SET PROBLEM: Extract every line of the data below that contains the string "Instruction", matching case exactly.

Item coordinate data:
□ □ □ □ □ □ □

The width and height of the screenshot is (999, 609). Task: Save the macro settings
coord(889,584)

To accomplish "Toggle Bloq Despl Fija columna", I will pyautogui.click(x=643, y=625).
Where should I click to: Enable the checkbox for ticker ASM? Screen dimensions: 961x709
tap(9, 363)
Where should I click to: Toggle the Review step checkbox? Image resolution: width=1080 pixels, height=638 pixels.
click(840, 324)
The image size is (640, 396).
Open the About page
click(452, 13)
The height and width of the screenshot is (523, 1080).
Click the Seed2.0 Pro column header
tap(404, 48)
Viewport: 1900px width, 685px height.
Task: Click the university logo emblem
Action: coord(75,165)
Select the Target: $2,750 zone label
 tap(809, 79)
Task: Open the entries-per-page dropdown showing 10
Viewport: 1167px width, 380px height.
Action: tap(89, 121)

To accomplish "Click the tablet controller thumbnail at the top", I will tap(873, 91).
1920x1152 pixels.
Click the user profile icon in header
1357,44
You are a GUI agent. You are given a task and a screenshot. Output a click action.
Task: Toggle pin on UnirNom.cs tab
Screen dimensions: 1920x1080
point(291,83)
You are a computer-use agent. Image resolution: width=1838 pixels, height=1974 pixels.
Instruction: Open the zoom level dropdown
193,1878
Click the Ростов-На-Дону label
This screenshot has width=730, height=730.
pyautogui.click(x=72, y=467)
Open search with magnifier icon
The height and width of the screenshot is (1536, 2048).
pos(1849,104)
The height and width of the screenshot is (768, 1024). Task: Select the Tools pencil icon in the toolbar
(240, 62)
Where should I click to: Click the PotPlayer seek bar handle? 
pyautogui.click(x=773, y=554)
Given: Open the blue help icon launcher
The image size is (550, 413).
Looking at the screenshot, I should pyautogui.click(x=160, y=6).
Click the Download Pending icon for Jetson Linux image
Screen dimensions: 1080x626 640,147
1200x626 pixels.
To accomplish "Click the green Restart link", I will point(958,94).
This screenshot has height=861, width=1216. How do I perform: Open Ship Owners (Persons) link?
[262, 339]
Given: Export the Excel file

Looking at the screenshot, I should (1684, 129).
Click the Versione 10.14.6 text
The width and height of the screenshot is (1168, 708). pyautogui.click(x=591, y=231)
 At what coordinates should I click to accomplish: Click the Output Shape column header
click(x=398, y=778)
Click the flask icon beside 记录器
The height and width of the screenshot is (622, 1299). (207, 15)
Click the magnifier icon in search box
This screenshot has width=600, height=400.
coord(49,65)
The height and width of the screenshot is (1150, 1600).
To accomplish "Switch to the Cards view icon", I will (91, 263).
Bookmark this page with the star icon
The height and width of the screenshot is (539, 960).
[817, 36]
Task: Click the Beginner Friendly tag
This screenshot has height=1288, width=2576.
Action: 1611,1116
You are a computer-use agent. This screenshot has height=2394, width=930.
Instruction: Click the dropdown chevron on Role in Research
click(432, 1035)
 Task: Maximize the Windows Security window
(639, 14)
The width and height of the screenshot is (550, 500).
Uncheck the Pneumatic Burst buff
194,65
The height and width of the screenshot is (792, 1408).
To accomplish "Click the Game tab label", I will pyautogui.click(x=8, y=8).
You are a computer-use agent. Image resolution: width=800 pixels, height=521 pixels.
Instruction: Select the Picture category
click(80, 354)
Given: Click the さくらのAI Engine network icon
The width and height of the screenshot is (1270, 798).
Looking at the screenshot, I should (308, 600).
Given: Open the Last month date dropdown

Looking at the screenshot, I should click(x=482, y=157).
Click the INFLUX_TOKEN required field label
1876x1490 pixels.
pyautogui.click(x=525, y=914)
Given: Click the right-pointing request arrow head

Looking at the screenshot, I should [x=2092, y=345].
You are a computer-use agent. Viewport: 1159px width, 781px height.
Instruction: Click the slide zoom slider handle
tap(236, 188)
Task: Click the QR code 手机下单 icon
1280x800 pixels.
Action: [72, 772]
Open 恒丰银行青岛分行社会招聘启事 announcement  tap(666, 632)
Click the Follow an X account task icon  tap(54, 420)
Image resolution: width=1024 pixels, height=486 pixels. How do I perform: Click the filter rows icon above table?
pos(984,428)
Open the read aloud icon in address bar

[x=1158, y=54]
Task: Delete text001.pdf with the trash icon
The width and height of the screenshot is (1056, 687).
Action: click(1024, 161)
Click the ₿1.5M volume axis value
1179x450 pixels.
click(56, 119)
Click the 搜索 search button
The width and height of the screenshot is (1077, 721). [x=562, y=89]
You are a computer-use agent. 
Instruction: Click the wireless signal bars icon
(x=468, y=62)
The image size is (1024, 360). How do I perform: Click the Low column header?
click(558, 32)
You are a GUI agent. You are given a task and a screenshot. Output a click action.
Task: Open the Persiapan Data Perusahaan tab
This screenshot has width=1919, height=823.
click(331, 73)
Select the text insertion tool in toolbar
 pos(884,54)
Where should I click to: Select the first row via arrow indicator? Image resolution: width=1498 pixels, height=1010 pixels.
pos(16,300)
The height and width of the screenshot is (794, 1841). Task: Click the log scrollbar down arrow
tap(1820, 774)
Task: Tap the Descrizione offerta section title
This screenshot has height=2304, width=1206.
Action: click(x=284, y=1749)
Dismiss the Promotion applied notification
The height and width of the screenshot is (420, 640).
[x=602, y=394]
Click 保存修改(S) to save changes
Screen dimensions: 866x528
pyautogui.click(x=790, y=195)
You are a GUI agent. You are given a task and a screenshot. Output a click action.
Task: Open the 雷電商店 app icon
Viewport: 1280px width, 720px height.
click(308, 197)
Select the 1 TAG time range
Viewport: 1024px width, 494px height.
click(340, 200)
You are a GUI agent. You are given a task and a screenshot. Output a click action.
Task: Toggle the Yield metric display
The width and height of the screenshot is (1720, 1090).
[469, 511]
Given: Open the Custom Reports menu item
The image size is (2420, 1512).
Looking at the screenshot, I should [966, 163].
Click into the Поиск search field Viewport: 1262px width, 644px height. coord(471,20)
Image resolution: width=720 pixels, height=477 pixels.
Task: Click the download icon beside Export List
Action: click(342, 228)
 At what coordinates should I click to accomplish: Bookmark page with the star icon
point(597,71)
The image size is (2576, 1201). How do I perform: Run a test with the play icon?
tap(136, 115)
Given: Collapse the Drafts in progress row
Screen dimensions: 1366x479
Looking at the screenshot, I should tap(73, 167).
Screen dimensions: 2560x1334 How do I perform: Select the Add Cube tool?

□ □ □ □ □ □ □

FINAL ANSWER:
Instruction: Open the zoom level dropdown
Instruction: Click the dropdown chevron on Role in Research
Instruction: Select the Picture category
Instruction: Click the slide zoom slider handle
Instruction: Click the wireless signal bars icon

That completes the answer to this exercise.